-- Opening Marker --
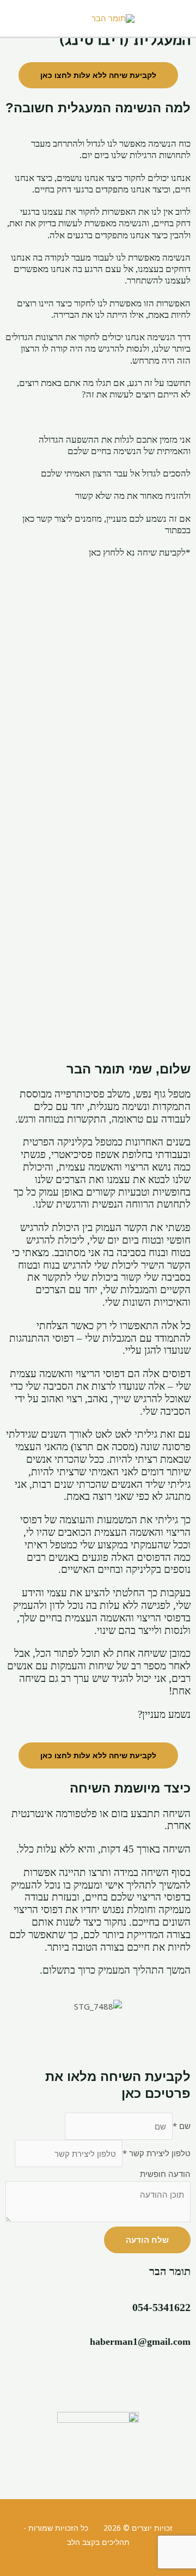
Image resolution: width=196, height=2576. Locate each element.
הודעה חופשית (165, 2173)
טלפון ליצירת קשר (156, 2153)
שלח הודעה (147, 2239)
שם (182, 2126)
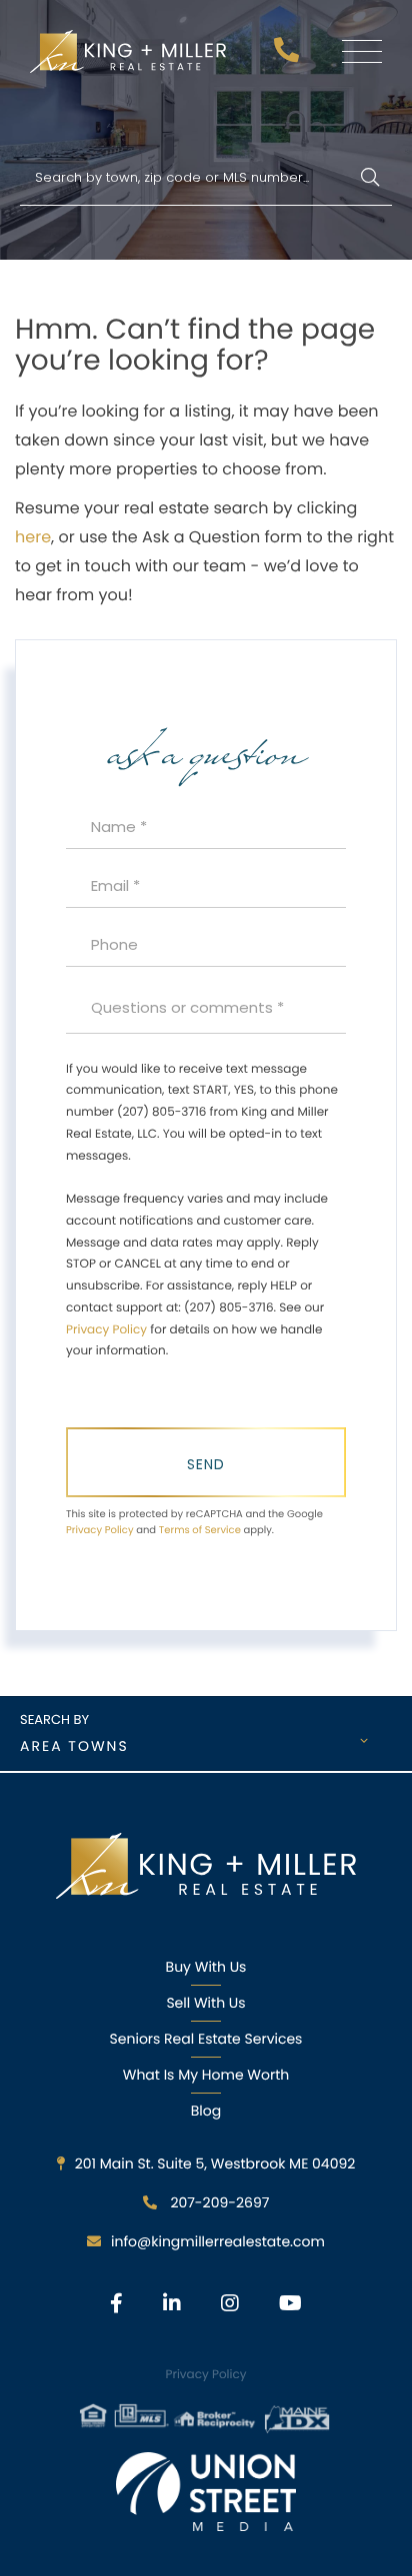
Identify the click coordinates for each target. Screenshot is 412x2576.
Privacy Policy (106, 1329)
-- Closing Marker --
■ **Exercise**
Copy all lines in the listing above where the string "each" appears.

■ **Task solution**
Image resolution: width=196, height=2576. Locate each element.
Identify the click coordinates for each target. Screenshot is 412x2576.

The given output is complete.